01/17/2026
Creatine is a great way to preserve muscle in the elderly. Unfortunately it's been given a bad rap by many in the "medical industry". I was once given a bad report by an MD for a life insurance policy because I was "taking creatine". It's probably been the most studied supplement on the planet over the last 20 years. If you are older and losing muscle mass do your research and decide if creatine is for you. I think you'll see the benefits
In a double-blind randomized controlled trial published in Arthritis Care & Research, Wilkinson et al. (2016) studied 40 patients with rheumatoid arthritis and rheumatoid cachexia who received 5 g/day of creatine monohydrate for 12 weeks without an exercise program. Using DXA scanning, the researchers found a statistically significant increase of ~0.52 kg in appendicular lean mass compared with placebo (p = 0.004)—a direct, objective increase in skeletal muscle in a population known for progressive muscle loss.

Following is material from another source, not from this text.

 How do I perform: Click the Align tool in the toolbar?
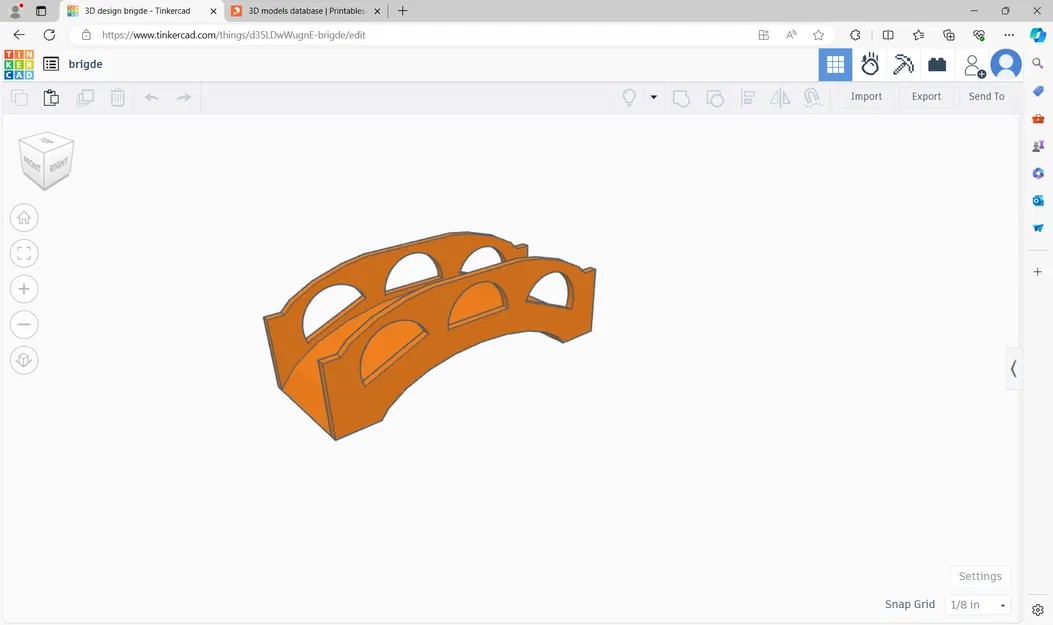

In RA and cachexia research, appendicular lean mass gains of 0.3–0.5 kg are considered clinically meaningful, because patients typically experience ongoing muscle decline, not growth. This magnitude of gain over just 12 weeks represents a true reversal of inflammatory muscle wasting, not noise or fluid shift alone. The authors also showed the increase aligned with intracellular water changes, supporting real muscle tissue accretion—making ~0.52 kg a meaningful biological improvement, even though strength gains had not yet emerged.